• _EXERCISE PROMPT_
Find the word "computer" in the listing, and copy out each line where it turns up.

====

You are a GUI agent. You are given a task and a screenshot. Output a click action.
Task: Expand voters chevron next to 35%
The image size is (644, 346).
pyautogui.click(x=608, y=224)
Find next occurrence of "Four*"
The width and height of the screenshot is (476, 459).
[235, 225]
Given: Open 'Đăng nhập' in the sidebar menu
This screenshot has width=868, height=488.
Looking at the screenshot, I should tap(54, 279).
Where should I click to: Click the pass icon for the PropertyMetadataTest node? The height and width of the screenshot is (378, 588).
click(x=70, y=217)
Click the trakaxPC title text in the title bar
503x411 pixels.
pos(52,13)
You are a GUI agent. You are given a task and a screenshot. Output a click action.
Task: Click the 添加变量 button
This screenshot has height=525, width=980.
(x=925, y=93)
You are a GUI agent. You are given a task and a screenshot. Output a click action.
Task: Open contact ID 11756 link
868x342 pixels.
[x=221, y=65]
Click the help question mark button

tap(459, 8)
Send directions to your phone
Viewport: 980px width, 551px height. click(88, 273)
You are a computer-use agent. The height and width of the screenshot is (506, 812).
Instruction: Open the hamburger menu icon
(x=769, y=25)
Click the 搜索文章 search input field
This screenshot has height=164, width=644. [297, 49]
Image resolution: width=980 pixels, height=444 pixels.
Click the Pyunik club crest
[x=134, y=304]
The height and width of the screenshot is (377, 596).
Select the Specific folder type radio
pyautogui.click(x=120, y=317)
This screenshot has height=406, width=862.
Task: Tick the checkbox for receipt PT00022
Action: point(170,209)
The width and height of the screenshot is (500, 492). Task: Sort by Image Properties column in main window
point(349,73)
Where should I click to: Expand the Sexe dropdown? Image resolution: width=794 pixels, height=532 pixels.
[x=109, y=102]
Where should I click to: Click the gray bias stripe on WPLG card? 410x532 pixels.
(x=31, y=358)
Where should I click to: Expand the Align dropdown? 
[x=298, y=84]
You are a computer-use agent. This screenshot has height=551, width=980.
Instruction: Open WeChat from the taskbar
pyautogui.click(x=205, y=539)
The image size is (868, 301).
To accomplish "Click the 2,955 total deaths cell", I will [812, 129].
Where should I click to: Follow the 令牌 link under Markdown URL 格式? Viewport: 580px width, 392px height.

====

• _RESPONSE BELOW_
You are a computer-use agent. The height and width of the screenshot is (506, 812).
You are a computer-use agent. This screenshot has height=551, width=980.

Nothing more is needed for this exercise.